To do so, we first introduce some notation. Let A represent the continuous exposure or treatment variable, Y the outcome, and X the pretreatment covariates. Define Yi(a) as the potential outcome for individual i if they receive treatment level A = a. Further assume that Yi(a) is well-defined for a ∈ 𝒜 where 𝒜 is a continuous domain. Our goal is to estimate E[Y(a)], the mean effect of exposure A = a on the outcome.
In this setting, we define the generalized propensity score (GPS) as the conditional density function for A given X (i.e., fA|X(a|x)). As with all propensity score analyses, several assumptions are needed before proceeding. First, the ignorability assumption requires that f(a|Y(a), x) = f(a|x) where f(a|⋅) is the conditional probability density of A. Thus, instead of conditioning on a potentially high-dimensional X, it is sufficient to condition on the GPS (Imai & van Dyk, 2004). There is also a positivity assumption, such that all individuals have a non-zero probability of having received all possible values of the continuous exposure. Finally, the stable unit treatment value assumption (SUTVA) for continuous exposure settings (Hirano & Imbens, 2004; Imai & van Dyk, 2004) implies that there is no interference between units. Notably, propensity scores for continuous exposures are a fairly straightforward extension of binary exposures although they have not been nearly as popular in applications.
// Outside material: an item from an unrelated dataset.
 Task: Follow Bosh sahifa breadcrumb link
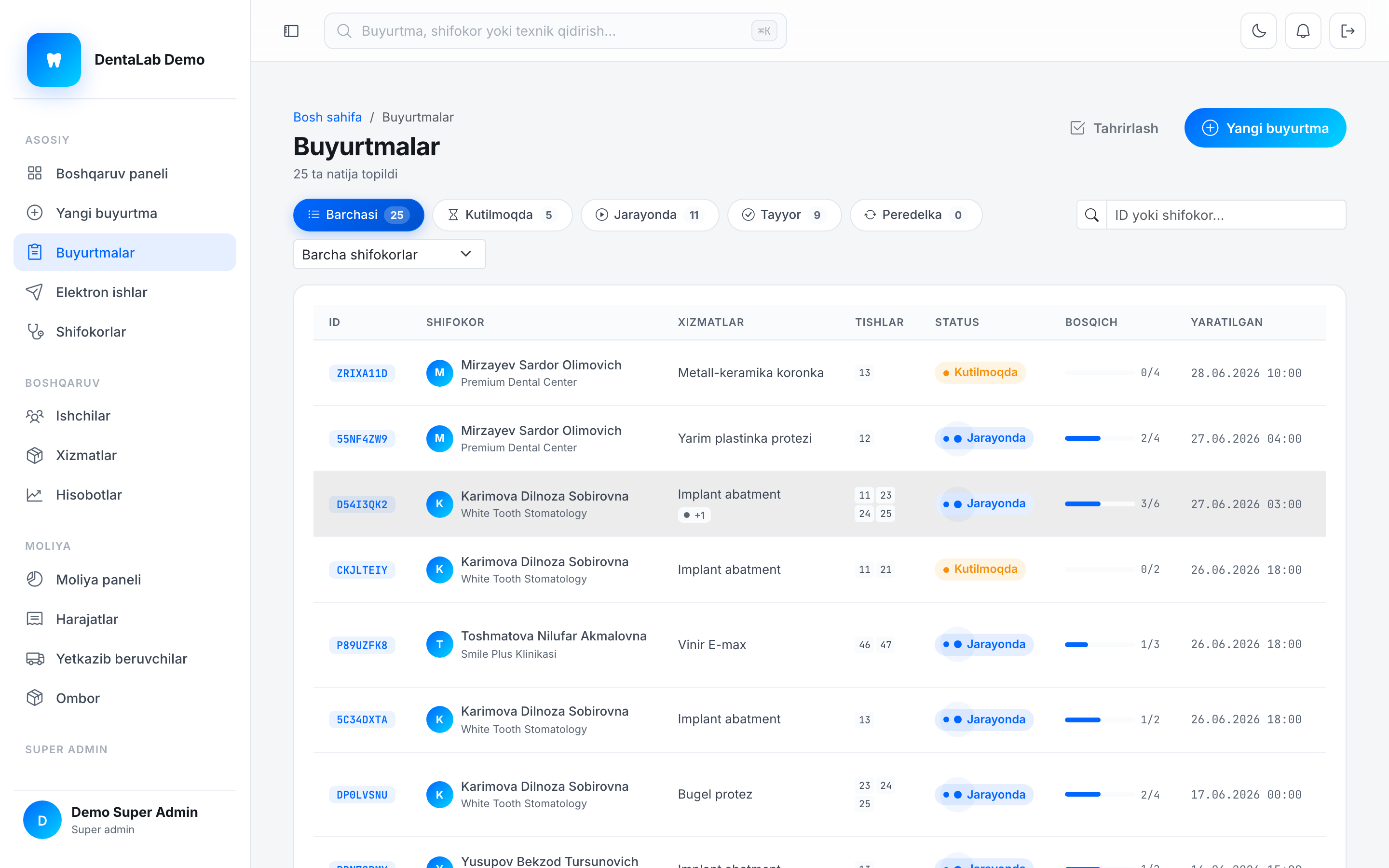(327, 117)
Once estimated, the stabilized inverse of the GPS may be used to weight the outcome model where for the ith subject, the weight is given as $$ w_i = \frac{f_A(A_i) }{f_{A|X}(A_i|X_i)} $$ for i = 1, …, N individuals (Robins & Hernan, 2000). As in the case for binary exposures, the GPS can be estimated with a parametric model. For example, Robins & Hernan (2000) used a linear regression model to estimate GPSs. In this case, with a sample of N observations, one regresses A on X using normal linear regression and then obtains predicted values for A, namely $\widehat{A_i}$ (representing the mean relationship between A and the given pretreatment covariates included in X), and σ̂ (the residual variance from the regression model). Then, one would plug these estimates into the normal density to obtain the needed GPS weights, $$ \frac{1}{\sqrt{2 \pi} \widehat{\sigma}} exp \left\{\frac{(A_i - \widehat{A_i})^2}{2\widehat{\sigma}^2} \right\}. $$
However, as with binary exposures, a non-parametric model, such as
GBM, is more flexible and potentially advantageous in that
non-linearities and interactions among potential confounders up to a
level prespecified by the user (e.g., all 3-way interactions) may be
automatically included (McCaffrey, Ridgeway, & Morral, 2004).
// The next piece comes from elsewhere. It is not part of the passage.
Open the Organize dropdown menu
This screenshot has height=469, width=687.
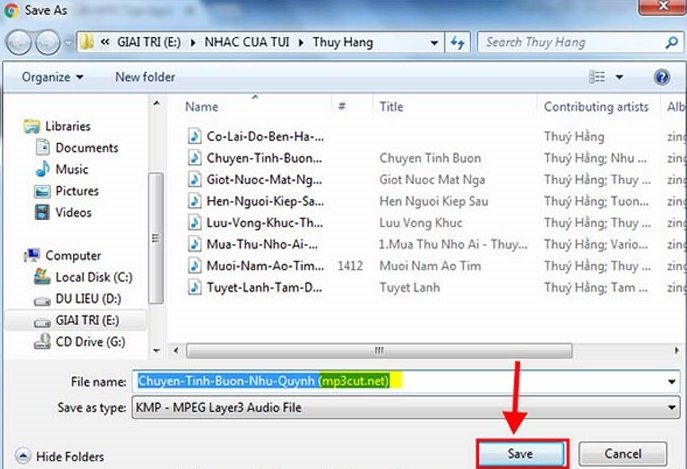52,77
Additionally, GBM allows highly correlated confounders (i.e.,
predictors) and reduces bias and variance of causal effect estimates in
comparison to parametric models (Lee, Lessler, & Stuart, 2010). Zhu,
Coffman, & Ghosh (2015) showed that GBMs perform well for estimating
the GPS for a continuous exposure just as they do for binary exposures.
Their work directly used the gbm
R package but, with this
package, we have now integrated the function within the
twang
R package to take advantage of the useful diagnostic
features of the original twang
package (e.g., balance
assessment plots and tables).
Prior to use, GBM requires specification of a stopping criterion. For continuous exposures, we use the average or maximum absolute Pearson correlation between the exposure and each confounder to summarize balance performance at each iteration of the GBM fit, with the optimal iteration chosen as the one that minimizes the average or maximum absolute Pearson correlation. Ideally, we hope the optimal iteration is such that the Pearson correlations are all 0 given that the goal when using GPS weights is that the exposure should be unrelated to the covariates in the weighted sample. Thus, balance can be assessed by computing Pearson correlations between each of the potential confounders and the exposure. Zhu et al. (2015) showed that 0.1 is a reasonable cutoff for this metric.
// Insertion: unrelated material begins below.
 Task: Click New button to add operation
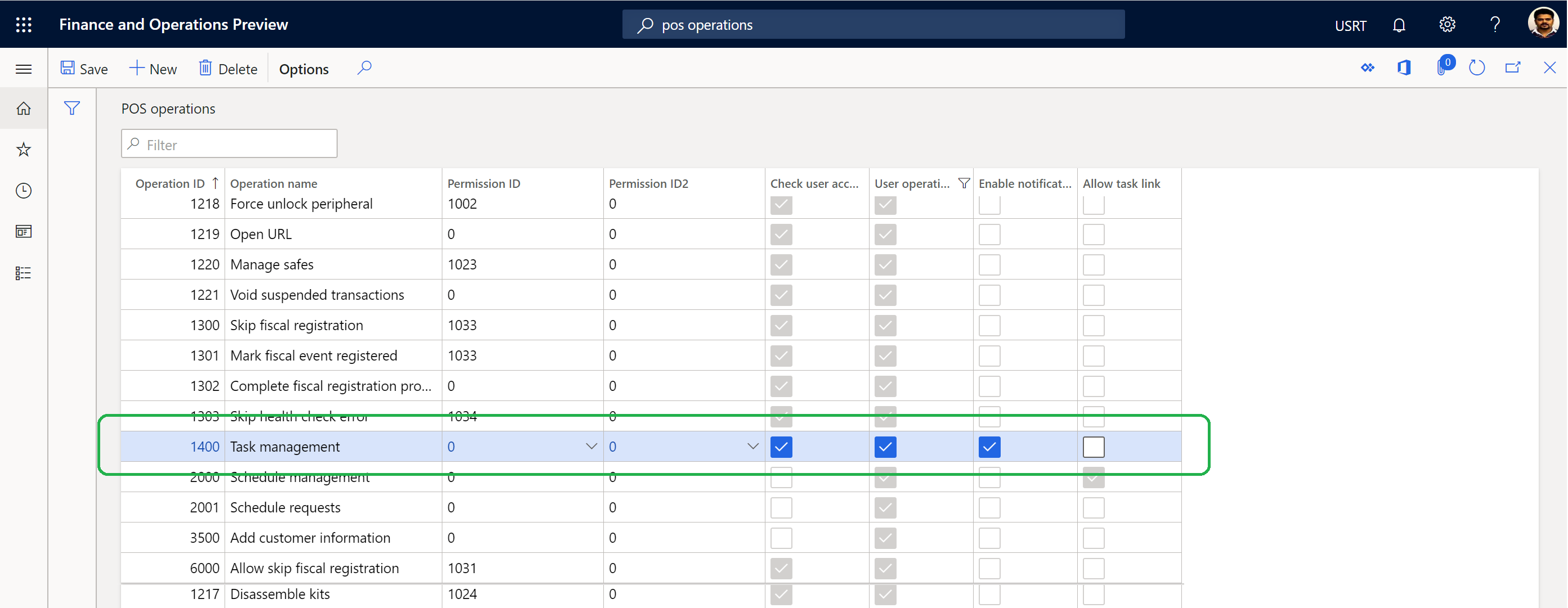pyautogui.click(x=152, y=68)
If you have not already done so, install from CRAN by typing .
Alternatively, you can install development versions directly from GitHub
by first installing and loading the devtools
package and
using the following code.
twangContinuous
relies on other R packages, especially
gbm
. You may have to run install.packages()
for these as well if they are not already installed. You will only need
to do this step once. In the future running
update.packages()
regularly will ensure that you have the
latest versions of the packages, including bug fixes and new
features.
To start using twangContinuous
, first load the package.
You will have to do this step once for each R session that you run. We
also set the seed of R’s pseudo random number generator so that the
results are exactly replicable.
We will use the synthetic data set included with the package and call
it dat
to illustrate the use of the package. In this data
set, tss_0
is the continuous exposure and represents a
count of trauma symptoms and sfs8p_3
is the outcome
variable and measures substance use frequency at 3-month follow-up. The
following baseline covariates are included in the propensity score
model: substance use frequency scale, sfs8p_0
, treatment
group, treat
, whether they are in recovery,
recov_0
, whether they primarily use opioids
vs. alcohol/marijuana vs. other drugs, subsgrps_n
, the
substance problem scale (past month), sp_sm_0
, and
substance abuse treatment index, sati_0
. These covariates
are potential confounders of tss_0
and sfs8p_3
and were generated to mimic the confounders in the real dataset. Load
the data using the following code:
R can read data from many other sources. The manual R Data Import/Export describes those options in detail.
The function ps.cont()
is the main function in
twangContinuous
. Enter the formula using the standard R
formula notation (e.g., tss_0 ~ sfs8p_0 + sati_0 + treat
)
where the continuous exposure variable is on the left hand side of
'~'
and the confounders are on the right hand side. Next,
use the data
argument to specify the name of the data
set.
The function includes several optional arguments:
n.trees
, interaction.depth
, and
shrinkage
are parameters for the gbm
model.
n.trees
- the maximum number of iterations that
gbm
will run. ps.cont()
will issue a warning
if the estimated optimal number of iterations is too close to the bound
selected in this argument because it indicates that balance may improve
if more complex models (i.e., those with more trees) are considered. The
user should increase n.trees
or increase
shrinkage
(see below) if this warning appears. The default
number of trees is set to 10000.
interaction.depth
- controls the level of interactions
allowed in the GBM. The default is 3 (i.e., up to three-way interactions
among the covariates are allowed) and we typically use the default in
our analyses.
shrinkage
- controls the amount of shrinkage. Small
values such as 0.005 or 0.001 yield smooth fits but require greater
values of n.trees
to achieve adequate fits. Computational
time increases inversely with shrinkage
argument. The
default value is set to 0.01.
Two other optional arguments to ps.cont()
are
verbose
and sampw
.
sampw
- optional argument and by default is set to NULL.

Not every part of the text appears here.